Rome, December 7th, 2017 – Yesterday, the European Commission presented its reform for the Eurozone and in many respects it is in line with the Italian position. Overall, the plan presented by President Juncker is indeed a step towards strengthening the governance of the Economic and Monetary Union and it favours, as is desirable, the EU method rather than the intergovernmental method.
As to the individual proposals contained in the package, there is appreciation for the accent put on the process of structural reforms, for which the Commission proposes EU support instruments in favour of the Members States. There is also a positive proposal to introduce a joint stabilization function of adequate dimensions. Though various options are deemed positive, the one aimed at protecting investments is preferred. Italy has been stressing the importance of such a function for some time, and has contributed widely to the debate on the subject. However, it has come out in favour of a European Unemployment Benefit Scheme (EUBS) to be activated in cases of shock, since it offers a number of advantages as compared to the investment protection mechanism: 1) its activation is more automatic and less discretionary; 2) it places a greater focus on employment that, in the absence of the rate of exchange instrument, is impacted immediately by the effects of economic crises; 3) it acts as an immediate political signal for those like the unemployed who are the hardest hit by the crisis.
The Commission’s proposals include also the completion of the Banking Union. These proposals reflect the Italian position, in fact the government would like even faster implementation.
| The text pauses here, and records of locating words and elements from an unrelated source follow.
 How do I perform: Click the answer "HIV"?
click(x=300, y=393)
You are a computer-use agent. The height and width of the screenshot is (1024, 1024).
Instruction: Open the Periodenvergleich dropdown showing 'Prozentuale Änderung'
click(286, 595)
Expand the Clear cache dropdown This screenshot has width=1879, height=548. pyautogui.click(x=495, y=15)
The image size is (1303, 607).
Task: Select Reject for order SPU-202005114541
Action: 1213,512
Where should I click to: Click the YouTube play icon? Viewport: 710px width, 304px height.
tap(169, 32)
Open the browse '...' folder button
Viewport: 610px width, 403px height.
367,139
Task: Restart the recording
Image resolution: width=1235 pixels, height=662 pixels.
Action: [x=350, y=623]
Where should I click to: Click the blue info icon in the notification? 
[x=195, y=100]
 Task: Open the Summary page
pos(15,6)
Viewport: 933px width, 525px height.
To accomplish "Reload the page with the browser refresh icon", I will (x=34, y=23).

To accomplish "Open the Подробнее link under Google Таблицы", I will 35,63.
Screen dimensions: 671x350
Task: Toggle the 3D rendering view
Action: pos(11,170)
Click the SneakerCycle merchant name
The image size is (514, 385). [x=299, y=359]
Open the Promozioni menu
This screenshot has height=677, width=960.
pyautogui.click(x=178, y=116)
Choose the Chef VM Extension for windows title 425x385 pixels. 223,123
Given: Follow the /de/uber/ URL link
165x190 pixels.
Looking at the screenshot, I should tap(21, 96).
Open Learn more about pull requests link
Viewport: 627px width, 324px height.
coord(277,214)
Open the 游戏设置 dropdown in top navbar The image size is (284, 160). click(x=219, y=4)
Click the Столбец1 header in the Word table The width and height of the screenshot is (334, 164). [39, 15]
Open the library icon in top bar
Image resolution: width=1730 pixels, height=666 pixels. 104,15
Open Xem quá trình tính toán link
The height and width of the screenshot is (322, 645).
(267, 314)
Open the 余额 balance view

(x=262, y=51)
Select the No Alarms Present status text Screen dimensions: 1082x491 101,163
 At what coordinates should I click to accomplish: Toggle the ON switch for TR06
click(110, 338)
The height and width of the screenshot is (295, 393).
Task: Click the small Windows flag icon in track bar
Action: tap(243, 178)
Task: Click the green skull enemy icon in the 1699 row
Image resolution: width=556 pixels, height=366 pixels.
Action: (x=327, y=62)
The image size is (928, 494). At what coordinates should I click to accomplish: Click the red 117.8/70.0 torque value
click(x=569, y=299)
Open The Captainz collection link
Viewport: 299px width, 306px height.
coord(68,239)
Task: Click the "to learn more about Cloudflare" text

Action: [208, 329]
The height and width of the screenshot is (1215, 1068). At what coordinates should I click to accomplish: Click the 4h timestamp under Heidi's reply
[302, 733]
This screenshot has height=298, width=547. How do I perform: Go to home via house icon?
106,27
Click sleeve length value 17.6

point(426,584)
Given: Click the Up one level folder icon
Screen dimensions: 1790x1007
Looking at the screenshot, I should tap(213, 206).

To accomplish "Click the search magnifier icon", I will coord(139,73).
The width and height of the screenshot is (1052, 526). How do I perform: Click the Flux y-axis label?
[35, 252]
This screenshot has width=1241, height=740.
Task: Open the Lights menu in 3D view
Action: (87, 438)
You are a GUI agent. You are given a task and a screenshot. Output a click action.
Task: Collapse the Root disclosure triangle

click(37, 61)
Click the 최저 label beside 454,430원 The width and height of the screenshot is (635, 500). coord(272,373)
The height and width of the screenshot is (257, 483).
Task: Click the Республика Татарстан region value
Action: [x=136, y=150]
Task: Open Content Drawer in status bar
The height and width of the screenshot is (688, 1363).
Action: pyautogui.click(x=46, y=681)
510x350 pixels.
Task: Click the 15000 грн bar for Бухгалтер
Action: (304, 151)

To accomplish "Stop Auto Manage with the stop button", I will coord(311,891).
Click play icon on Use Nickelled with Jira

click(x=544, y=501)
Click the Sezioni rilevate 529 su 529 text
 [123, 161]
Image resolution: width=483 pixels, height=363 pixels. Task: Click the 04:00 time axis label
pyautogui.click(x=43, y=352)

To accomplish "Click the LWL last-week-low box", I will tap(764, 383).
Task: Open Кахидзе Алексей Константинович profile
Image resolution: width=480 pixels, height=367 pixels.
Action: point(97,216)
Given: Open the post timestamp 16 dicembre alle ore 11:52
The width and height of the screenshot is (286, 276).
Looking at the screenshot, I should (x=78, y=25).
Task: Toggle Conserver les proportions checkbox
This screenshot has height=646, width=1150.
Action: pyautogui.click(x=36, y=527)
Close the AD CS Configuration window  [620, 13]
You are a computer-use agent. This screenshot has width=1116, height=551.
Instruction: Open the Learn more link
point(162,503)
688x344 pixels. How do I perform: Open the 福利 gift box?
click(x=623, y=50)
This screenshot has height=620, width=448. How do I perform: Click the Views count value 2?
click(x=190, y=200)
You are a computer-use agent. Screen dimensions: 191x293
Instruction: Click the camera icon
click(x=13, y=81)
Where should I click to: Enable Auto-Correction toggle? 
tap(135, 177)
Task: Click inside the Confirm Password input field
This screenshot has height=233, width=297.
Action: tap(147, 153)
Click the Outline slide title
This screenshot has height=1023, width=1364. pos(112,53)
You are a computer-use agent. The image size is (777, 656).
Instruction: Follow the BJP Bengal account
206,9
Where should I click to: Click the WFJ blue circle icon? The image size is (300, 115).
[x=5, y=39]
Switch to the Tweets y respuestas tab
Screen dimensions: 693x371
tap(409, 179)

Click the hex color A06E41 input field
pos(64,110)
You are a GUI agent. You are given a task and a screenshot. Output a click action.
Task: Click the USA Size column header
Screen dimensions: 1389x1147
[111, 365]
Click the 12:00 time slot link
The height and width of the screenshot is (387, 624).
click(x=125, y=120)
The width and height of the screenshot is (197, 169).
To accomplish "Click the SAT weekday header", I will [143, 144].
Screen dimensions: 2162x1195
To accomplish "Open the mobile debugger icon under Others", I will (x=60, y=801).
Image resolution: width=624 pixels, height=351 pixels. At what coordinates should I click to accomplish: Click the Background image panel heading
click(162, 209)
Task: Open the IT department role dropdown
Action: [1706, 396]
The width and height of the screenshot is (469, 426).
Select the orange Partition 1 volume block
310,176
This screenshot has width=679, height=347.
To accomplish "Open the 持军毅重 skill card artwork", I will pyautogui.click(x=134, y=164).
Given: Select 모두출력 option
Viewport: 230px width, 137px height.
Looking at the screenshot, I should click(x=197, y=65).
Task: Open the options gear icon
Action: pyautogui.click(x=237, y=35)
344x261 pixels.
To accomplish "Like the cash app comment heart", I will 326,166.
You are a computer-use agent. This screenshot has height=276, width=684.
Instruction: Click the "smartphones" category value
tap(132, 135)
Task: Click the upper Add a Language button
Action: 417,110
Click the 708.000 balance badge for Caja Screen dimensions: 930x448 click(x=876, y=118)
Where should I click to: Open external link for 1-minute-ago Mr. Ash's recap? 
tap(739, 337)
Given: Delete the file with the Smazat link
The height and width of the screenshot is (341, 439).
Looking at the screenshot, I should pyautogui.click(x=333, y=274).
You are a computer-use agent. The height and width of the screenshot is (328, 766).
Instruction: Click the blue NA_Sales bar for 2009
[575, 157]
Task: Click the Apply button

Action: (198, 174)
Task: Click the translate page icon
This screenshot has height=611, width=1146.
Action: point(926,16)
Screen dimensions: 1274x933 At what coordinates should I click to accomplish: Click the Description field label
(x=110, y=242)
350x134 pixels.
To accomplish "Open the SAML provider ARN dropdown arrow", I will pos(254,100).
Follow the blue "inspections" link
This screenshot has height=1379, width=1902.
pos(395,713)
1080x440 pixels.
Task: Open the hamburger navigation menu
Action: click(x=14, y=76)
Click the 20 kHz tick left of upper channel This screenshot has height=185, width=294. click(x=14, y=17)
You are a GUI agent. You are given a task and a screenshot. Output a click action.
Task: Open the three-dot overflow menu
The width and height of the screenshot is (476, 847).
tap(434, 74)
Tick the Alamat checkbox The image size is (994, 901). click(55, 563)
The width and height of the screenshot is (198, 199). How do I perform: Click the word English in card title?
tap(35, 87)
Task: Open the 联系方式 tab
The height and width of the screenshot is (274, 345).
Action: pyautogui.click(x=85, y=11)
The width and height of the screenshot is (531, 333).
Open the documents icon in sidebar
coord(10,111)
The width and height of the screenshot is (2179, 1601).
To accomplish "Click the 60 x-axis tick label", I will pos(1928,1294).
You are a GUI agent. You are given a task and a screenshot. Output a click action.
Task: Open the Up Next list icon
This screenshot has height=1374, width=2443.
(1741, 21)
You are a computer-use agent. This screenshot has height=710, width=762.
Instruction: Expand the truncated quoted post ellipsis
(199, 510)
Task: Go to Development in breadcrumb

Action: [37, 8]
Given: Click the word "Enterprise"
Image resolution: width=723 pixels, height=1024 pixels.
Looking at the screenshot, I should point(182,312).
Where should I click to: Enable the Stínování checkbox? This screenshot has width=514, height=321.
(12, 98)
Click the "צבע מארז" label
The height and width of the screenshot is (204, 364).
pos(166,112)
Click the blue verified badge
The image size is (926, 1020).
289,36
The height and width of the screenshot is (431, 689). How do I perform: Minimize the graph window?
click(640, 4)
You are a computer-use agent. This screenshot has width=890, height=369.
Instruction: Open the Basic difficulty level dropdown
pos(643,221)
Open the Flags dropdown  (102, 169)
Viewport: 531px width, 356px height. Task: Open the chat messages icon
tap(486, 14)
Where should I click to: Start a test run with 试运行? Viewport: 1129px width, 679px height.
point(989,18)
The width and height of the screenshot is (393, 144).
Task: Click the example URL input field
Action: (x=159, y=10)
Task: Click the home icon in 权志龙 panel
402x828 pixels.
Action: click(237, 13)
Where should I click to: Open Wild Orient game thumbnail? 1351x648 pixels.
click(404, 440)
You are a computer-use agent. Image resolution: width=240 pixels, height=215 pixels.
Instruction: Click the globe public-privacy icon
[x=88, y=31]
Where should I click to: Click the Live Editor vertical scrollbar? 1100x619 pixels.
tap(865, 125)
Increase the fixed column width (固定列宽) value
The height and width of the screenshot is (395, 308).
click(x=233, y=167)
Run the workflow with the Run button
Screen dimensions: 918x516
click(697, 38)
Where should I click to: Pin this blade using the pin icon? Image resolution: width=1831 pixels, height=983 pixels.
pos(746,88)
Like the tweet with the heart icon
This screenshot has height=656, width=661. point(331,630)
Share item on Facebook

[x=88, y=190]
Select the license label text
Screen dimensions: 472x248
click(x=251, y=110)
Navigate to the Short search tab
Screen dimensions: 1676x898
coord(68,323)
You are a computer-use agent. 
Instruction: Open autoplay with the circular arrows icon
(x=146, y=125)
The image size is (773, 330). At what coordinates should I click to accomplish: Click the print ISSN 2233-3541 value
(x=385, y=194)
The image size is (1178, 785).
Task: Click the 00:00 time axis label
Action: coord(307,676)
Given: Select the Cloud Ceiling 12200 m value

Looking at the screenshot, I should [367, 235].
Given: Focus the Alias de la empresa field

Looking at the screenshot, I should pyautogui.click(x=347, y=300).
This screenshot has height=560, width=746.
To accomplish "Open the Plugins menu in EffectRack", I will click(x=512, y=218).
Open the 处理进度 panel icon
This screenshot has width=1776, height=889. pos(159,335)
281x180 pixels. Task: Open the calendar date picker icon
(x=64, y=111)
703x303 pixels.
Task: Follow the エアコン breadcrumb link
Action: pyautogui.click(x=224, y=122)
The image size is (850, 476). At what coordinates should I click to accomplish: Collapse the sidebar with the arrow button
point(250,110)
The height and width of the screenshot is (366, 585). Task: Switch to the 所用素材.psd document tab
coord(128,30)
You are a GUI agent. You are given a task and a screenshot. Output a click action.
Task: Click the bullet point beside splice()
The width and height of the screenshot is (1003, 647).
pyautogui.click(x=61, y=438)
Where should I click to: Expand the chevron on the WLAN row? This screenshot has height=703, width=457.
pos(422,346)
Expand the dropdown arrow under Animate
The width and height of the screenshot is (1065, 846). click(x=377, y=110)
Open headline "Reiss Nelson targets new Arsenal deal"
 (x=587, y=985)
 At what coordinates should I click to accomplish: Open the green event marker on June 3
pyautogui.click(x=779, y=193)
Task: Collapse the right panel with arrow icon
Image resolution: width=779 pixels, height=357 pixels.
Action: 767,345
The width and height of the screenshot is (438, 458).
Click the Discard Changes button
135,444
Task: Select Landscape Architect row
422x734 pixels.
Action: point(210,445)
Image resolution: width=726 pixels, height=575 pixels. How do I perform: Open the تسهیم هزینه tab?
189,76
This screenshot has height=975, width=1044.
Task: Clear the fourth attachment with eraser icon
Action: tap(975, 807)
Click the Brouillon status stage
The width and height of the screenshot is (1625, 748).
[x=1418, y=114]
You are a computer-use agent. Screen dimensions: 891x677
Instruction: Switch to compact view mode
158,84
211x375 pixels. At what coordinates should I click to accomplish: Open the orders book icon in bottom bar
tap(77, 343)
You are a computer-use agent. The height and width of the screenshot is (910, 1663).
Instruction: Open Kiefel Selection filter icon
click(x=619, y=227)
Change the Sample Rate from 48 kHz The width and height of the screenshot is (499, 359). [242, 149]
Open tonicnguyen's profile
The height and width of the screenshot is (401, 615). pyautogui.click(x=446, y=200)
Another positive element is the European Stability Mechanism being turned into the European Monetary Fund, which will trigger the backstop for the Single Resolution Fund (SRF) and will continue to carry out its duties to safeguard the financial stability of Member States. However, it must avoid an overlapping of its activities with the economic and fiscal supervision assigned to the Commission and the Council by the Treaties.
The Commission’s announcement of a European Minister of Economy and Finance also goes in the right direction and is in line with the Italian position.
As for the inclusion in European legislation of the substance of the Fiscal Compact, there is appreciation for the decision not to incorporate it into the treaties but rather to start negotiations on a draft Directive. Satisfaction is expressed for the elements of flexibility present in the Stability and Growth Pact, which, as is known, were strongly promoted and supported by Italy. Flexibility thus becomes an integral part of European budgetary discipline. The Commission also recognizes that signatory countries have already transposed the substance of the Fiscal Compact into their national legislation. During the negotiations on the Directive under discussion, Italy will stress the need to approve the draft only if it is part of an overall reform of economic governance.
Finally, in the context of the debate on the Commission’s proposals, Italy would like to see a greater focus on the subject of European public goods such as defence, security, the management of the flow of migrants at the borders, etc. Equivalent attention must be paid also to assessing the overall fiscal stance for the euro area, which is important in order to better appreciate the fiscal policies of the individual countries in a monetary union.